EXERCISE:
In your copy, leave out the pictures and reproduce the listing below exactly.
____
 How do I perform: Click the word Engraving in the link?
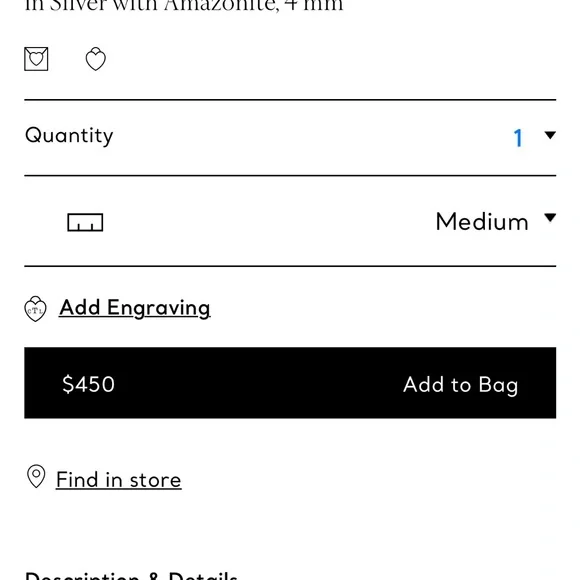click(x=159, y=308)
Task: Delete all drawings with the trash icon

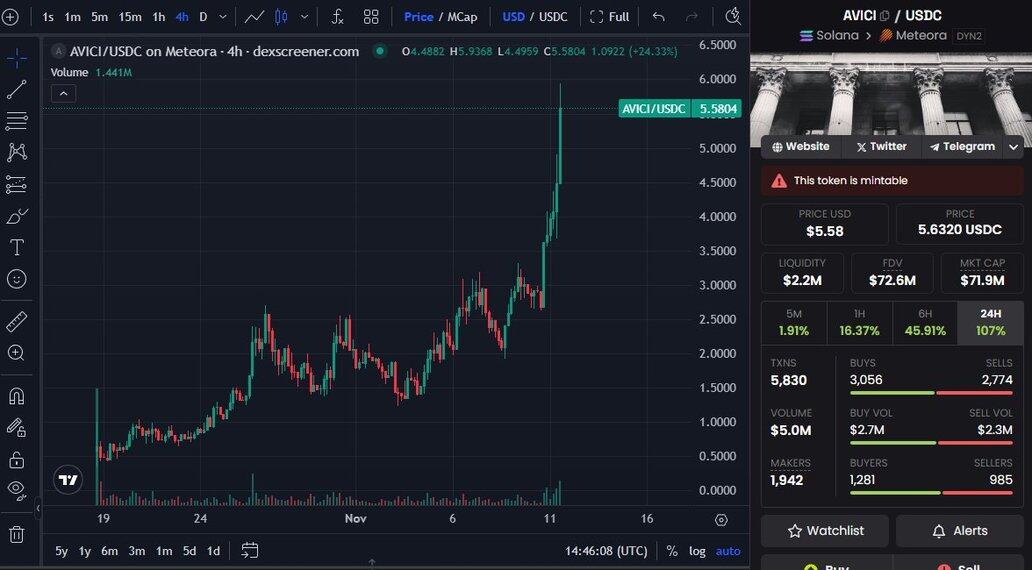Action: point(17,534)
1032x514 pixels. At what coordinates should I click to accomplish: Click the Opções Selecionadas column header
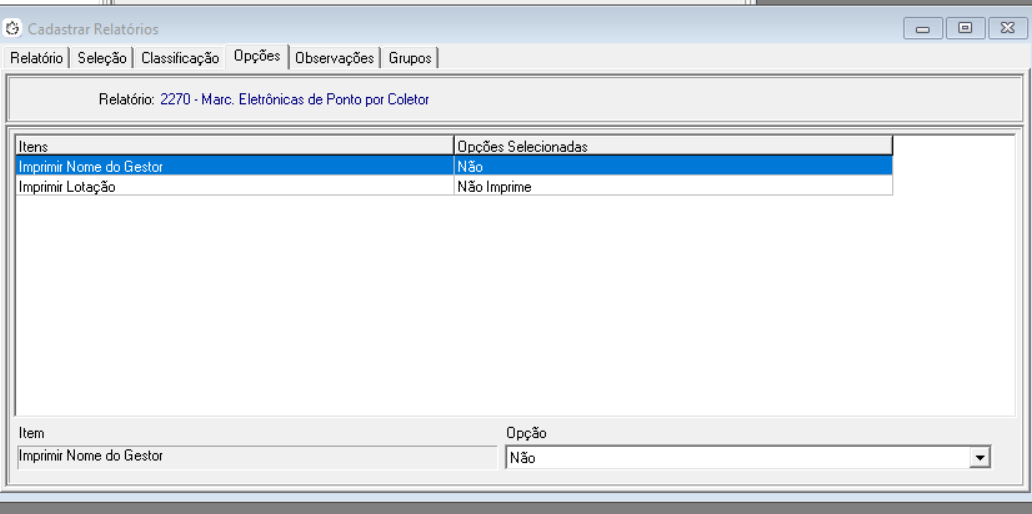(x=672, y=146)
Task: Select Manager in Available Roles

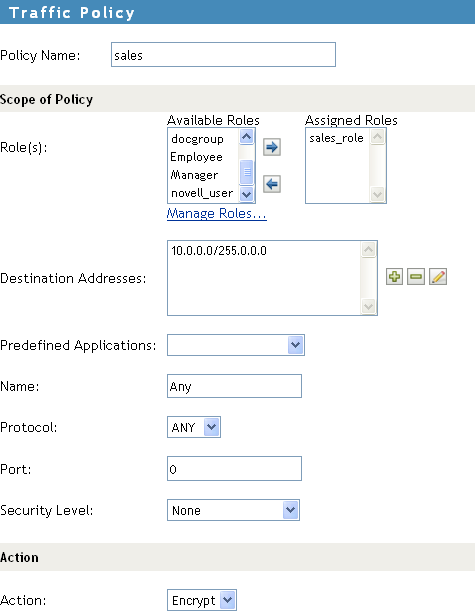Action: pos(194,175)
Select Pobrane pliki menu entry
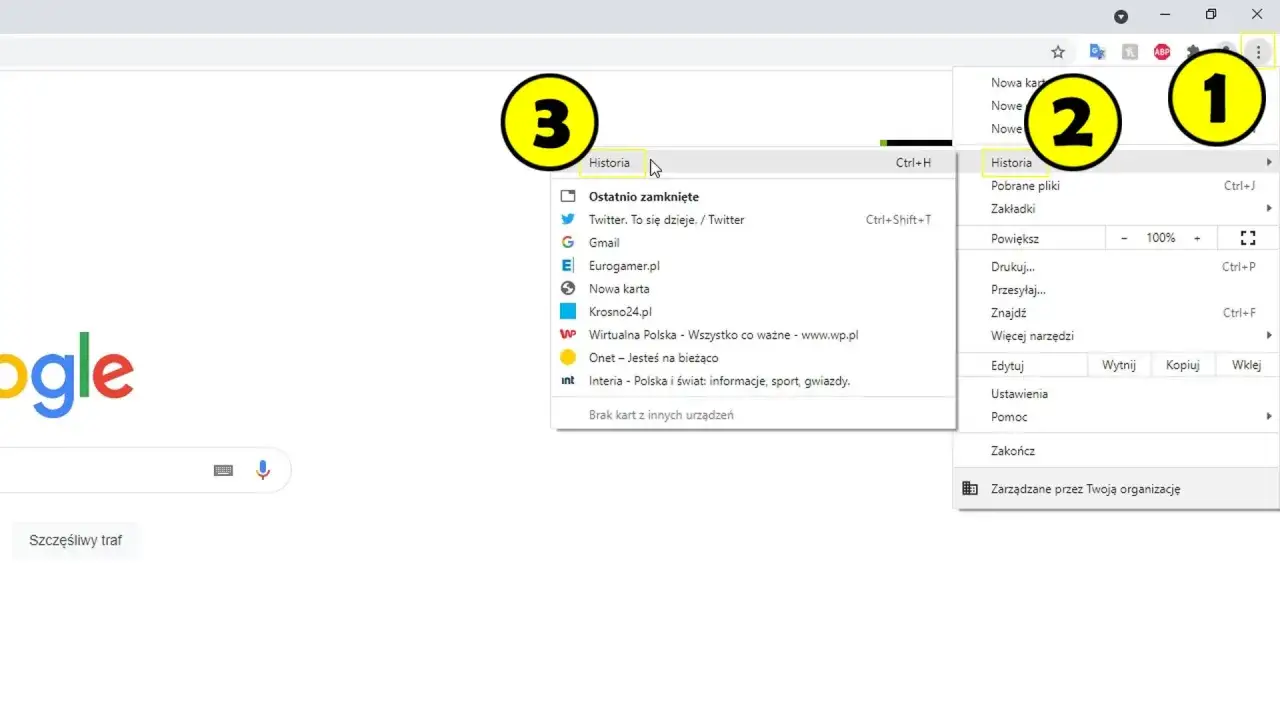Screen dimensions: 1280x720 point(1025,186)
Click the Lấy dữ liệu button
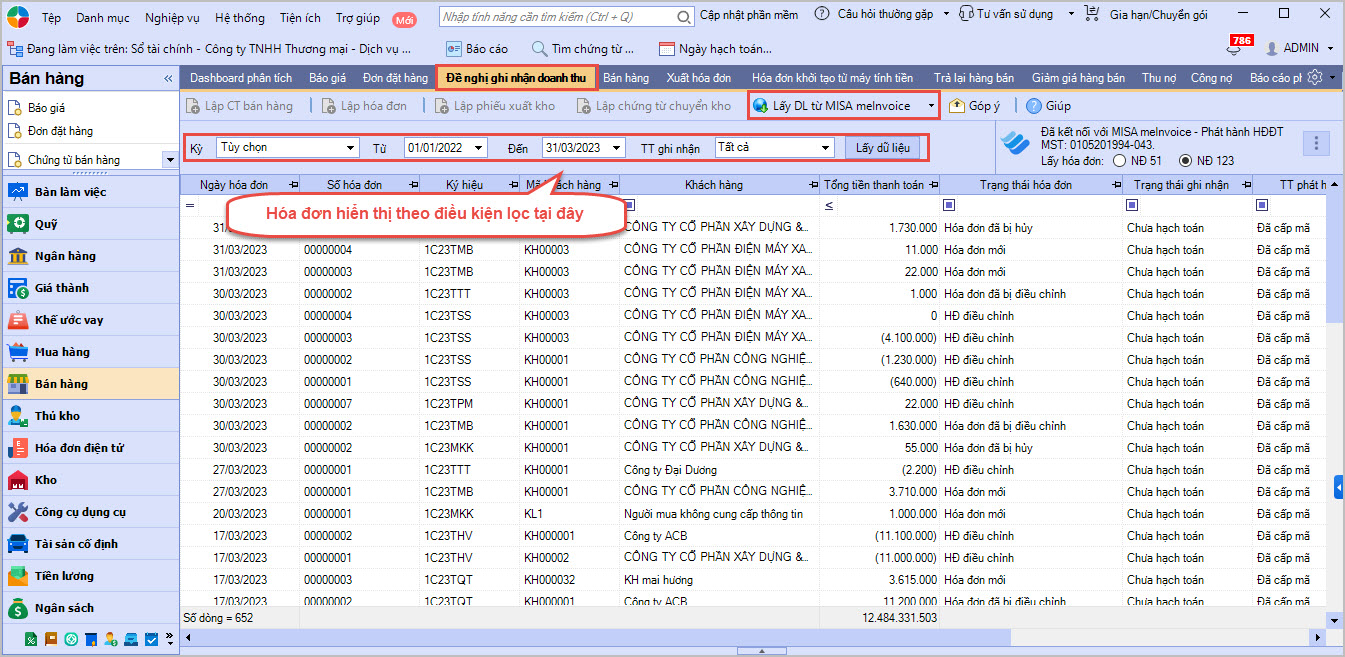This screenshot has width=1345, height=657. pyautogui.click(x=881, y=148)
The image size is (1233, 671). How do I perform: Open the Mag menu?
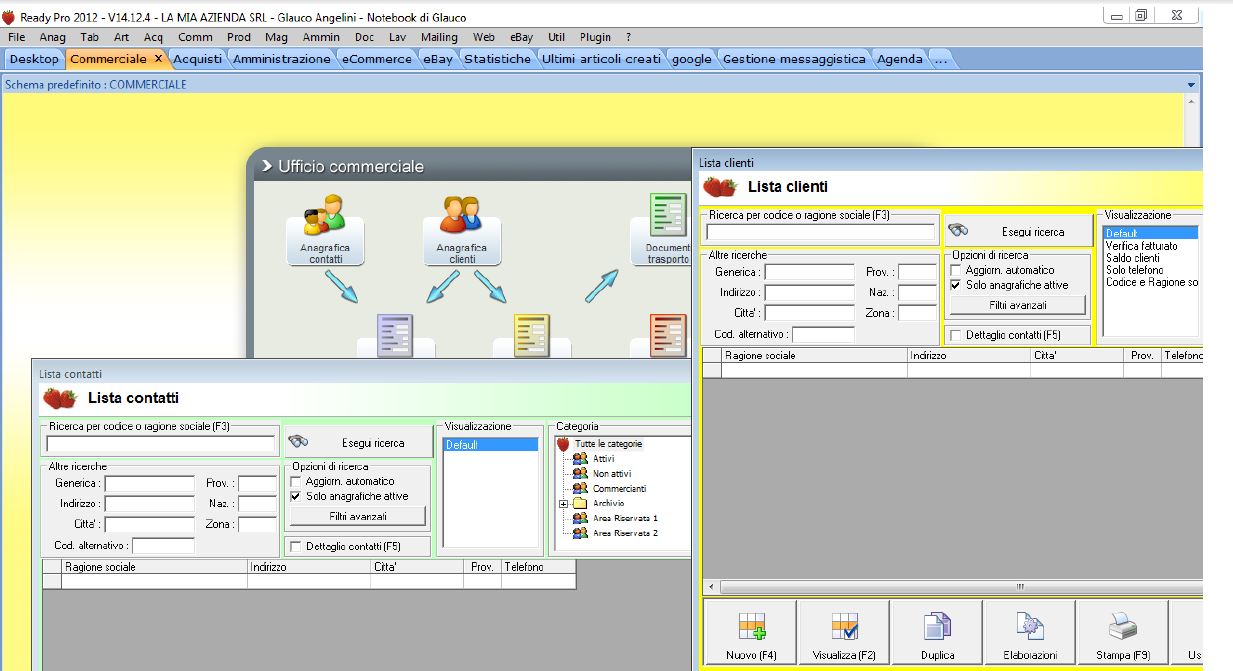click(276, 37)
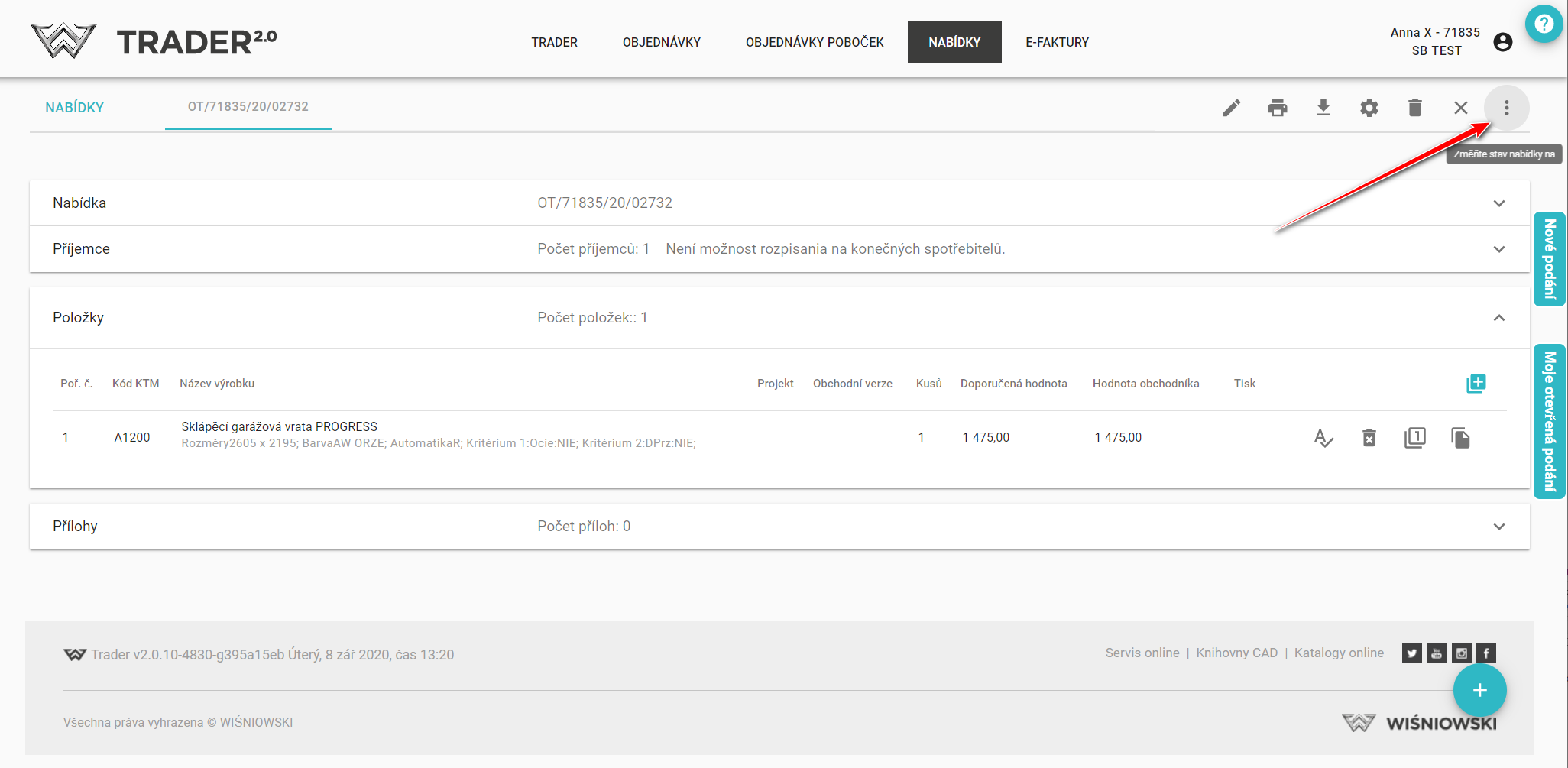Image resolution: width=1568 pixels, height=768 pixels.
Task: Click the pencil edit offer icon
Action: (1231, 108)
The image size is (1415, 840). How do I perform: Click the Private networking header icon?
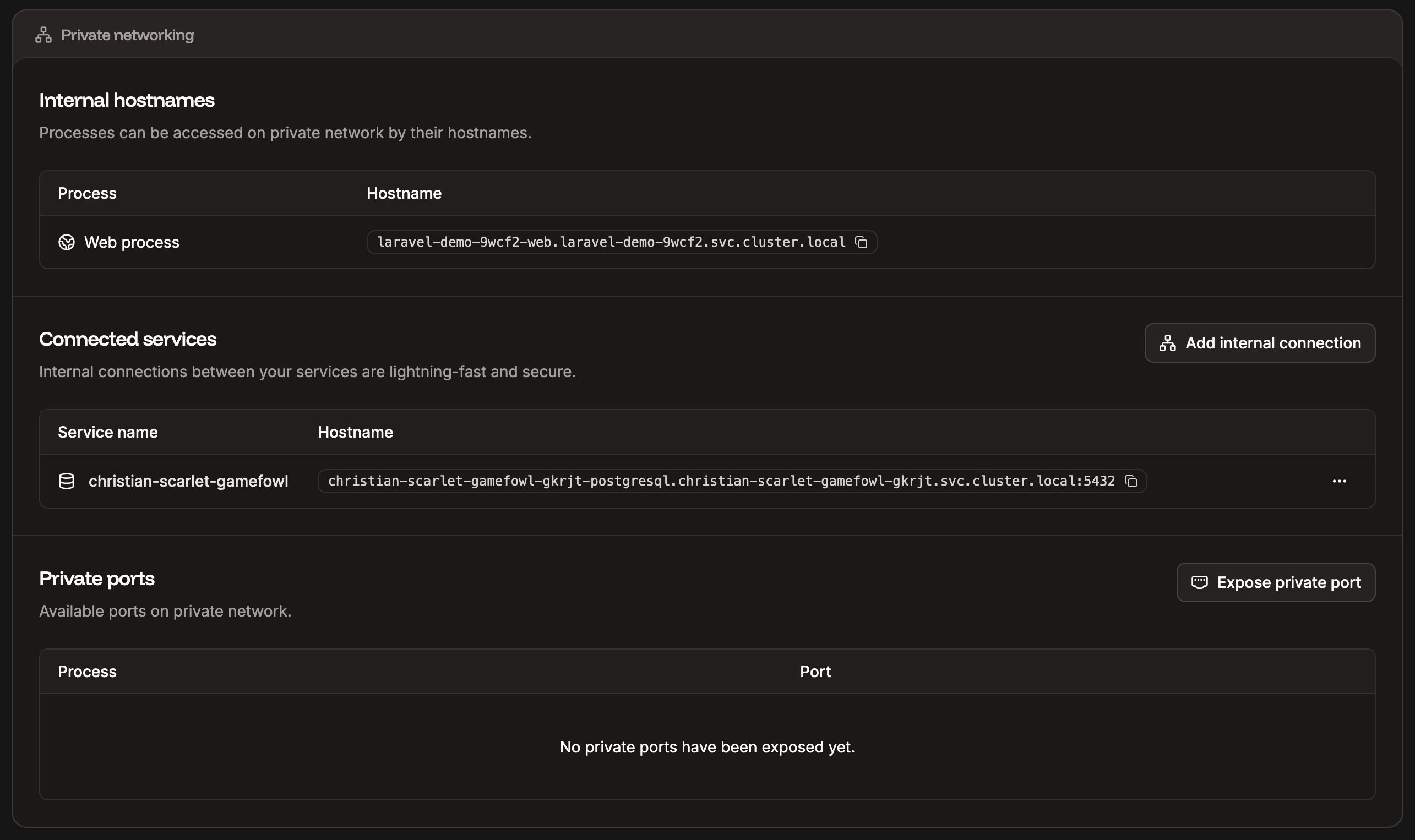(x=43, y=35)
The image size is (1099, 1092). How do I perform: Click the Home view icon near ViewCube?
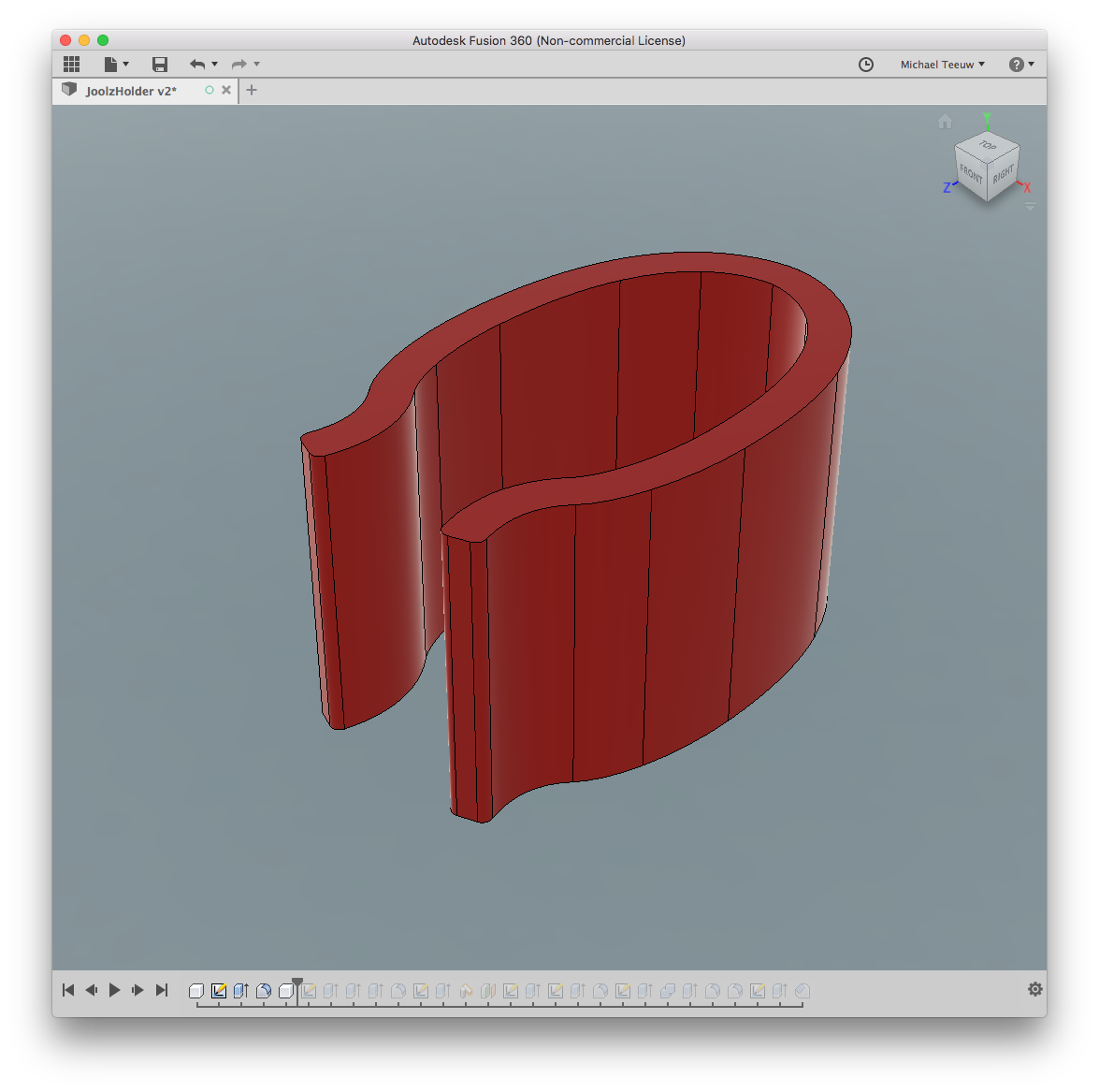(945, 122)
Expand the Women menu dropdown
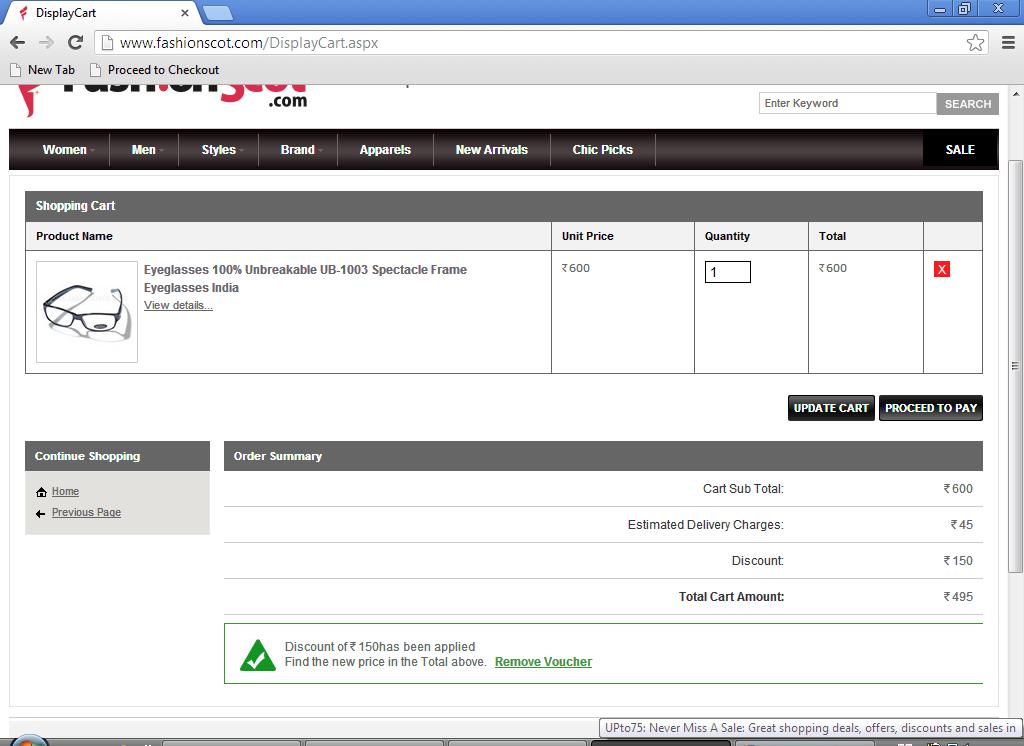 tap(68, 150)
____
OUTPUT FOR THIS TASK:
 How do I perform: Click the word Engraving in the link?
click(x=159, y=308)
Task: Delete all drawings with the trash icon

Action: point(17,534)
1032x514 pixels. At what coordinates should I click to accomplish: Click the Opções Selecionadas column header
(x=672, y=146)
Task: Select Manager in Available Roles

Action: pos(194,175)
Select Pobrane pliki menu entry
Screen dimensions: 1280x720 point(1025,186)
Click the Lấy dữ liệu button
This screenshot has width=1345, height=657. pyautogui.click(x=881, y=148)
The image size is (1233, 671). How do I perform: Open the Mag menu?
click(276, 37)
Image resolution: width=1568 pixels, height=768 pixels.
Task: Click the pencil edit offer icon
Action: (1231, 108)
The image size is (1415, 840). How do I perform: Click the Private networking header icon?
(x=43, y=35)
The image size is (1099, 1092). How do I perform: Click the Home view icon near ViewCube?
(945, 122)
Expand the Women menu dropdown
 tap(68, 150)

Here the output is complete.